If the story needs telling, what better medium to tell it than opera, and who better to tell it than Nishat Khan? He is one of the world’s greatest sitar players and the scion of generations of musicians, perhaps (at least, that’s the story told on stage) tracing his ancestry to the court musicians of Shah Jahan himself. He is a consummate collaborator with musicians of other genres – flamenco, jazz, classical. And opening proceedings on the stage of Grange Park Opera, Khan was a magnetic storyteller.

The surprise package turns out to be how beautifully Khan can write in the Western classical tradition. His choral writing is breathtaking, no more so than in the delicate off-stage introduction to Act 2. Some of the arias and duets come close, with many moments of delicious lyrical beauty – there is a particularly lovely duet in which Shah Jahan asks Mumtaz how she can possibly be happy spending her life trailing around after him in a campaign tent, one of many impressive examples of vocal writing. Khan weaves Indian scales into the orchestral music so naturally that you have to pinch yourself, and the louder, faster music in the military and dramatic passages is filmic and effective.

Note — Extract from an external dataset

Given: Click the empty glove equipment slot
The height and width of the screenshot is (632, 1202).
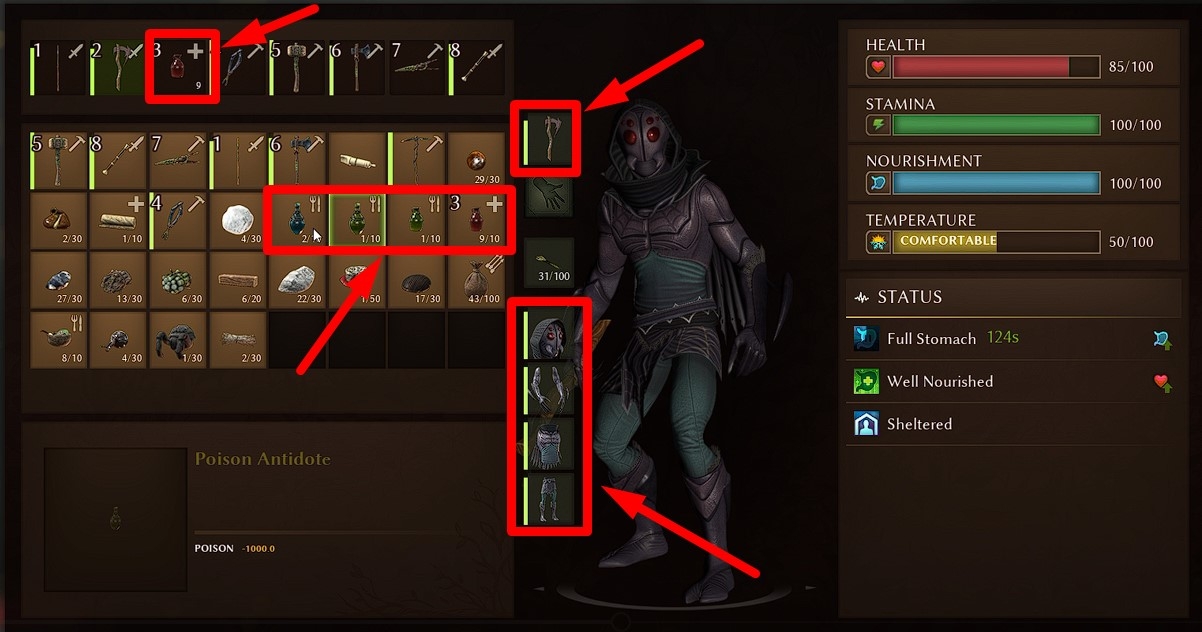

Caspar Singh (Shah Jahan) and Julia Sitkovetsky (Mumtaz Mahal) © Marc Brenner
Caspar Singh (Shah Jahan) and Julia Sitkovetsky (Mumtaz Mahal)
© Marc Brenner

The two life stories would be far too long to tell in their entirety, so the opera is by necessity episodic, moving freely backwards and forwards in time in a way that works surprisingly well. The focus is on key moments in the fratricidal succession struggles that seem to have pervaded Mughal history. There is a telling scene between the emperor and his architect in which they hammer out the architectural principles of the Taj Mahal. Woven into it all is a (mildly dubious) portrait of Shah Jahan as a man of fundamental barbarity, turned into an enlightened monarch by the moderating influence of Mumtaz. Most of the storytelling is compelling, although there’s a toe-curling attempt at putting a message of 21st-century gender equality into Shah Jahan’s mouth.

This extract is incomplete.